● **PAGE TEXT**
_____

NOTE 1 – DESCRIPTION OF BUSINESS AND BASIS OF PRESENTATION

 

The Company

 

Ondas Holdings Inc. (the “Company”) was originally incorporated in Nevada on December 22, 2014 under the name of Zev Ventures Incorporated. On September 28, 2018, we closed the Acquisition, described below, changed our name to Ondas Holdings Inc., and Ondas Networks Inc., a Delaware corporation (“Ondas Networks”), became our sole focus and wholly owned subsidiary. The corporate headquarters for Ondas Holdings Inc. and operational headquarters for Ondas Networks Inc. is located in Sunnyvale, California. Unless otherwise stated or unless the context otherwise requires, the description of our business set forth below is provided on a combined basis, taking into account our subsidiary, Ondas Networks. Ondas Networks was originally incorporated in Delaware on February 16, 2006 under the name of Full Spectrum Inc. On August 10, 2018, the name was changed to Ondas Networks Inc.

 

On July 4, 2018, FS Partners (Cayman) Limited, a Cayman Islands limited liability company (“FS Partners”) was formed by Eric A. Brock, CEO of Ondas Holdings, and Stewart W. Kantor, President and L. Philip Chu, Vice President-Asia of Ondas Networks. On December 1, 2018, Messer Brock, Kantor and Chu transferred its ownership of FS Partners to Ondas Holdings, for a nominal amount, at which time FS Partners became a wholly owned subsidiary of Ondas Holdings. As of December 31, 2018, FS Partners had not begun formal operations and had not received any investment capital.

_____

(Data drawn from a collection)
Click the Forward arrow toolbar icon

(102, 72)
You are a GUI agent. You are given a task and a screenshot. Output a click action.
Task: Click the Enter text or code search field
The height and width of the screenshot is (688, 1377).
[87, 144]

_____

● **TASK 1**
According to the business description, in which city and state are the corporate headquarters of Ondas Holdings Inc. located?
● **TASK 2**
Transcribe the business description starting with "The Company" and going on through "to Ondas Networks Inc.".

● **TASK ANSWER 1**
Sunnyvale, California.

● **TASK ANSWER 2**
The Company

 

Ondas Holdings Inc. (the “Company”) was originally incorporated in Nevada on December 22, 2014 under the name of Zev Ventures Incorporated. On September 28, 2018, we closed the Acquisition, described below, changed our name to Ondas Holdings Inc., and Ondas Networks Inc., a Delaware corporation (“Ondas Networks”), became our sole focus and wholly owned subsidiary. The corporate headquarters for Ondas Holdings Inc. and operational headquarters for Ondas Networks Inc. is located in Sunnyvale, California. Unless otherwise stated or unless the context otherwise requires, the description of our business set forth below is provided on a combined basis, taking into account our subsidiary, Ondas Networks. Ondas Networks was originally incorporated in Delaware on February 16, 2006 under the name of Full Spectrum Inc. On August 10, 2018, the name was changed to Ondas Networks Inc.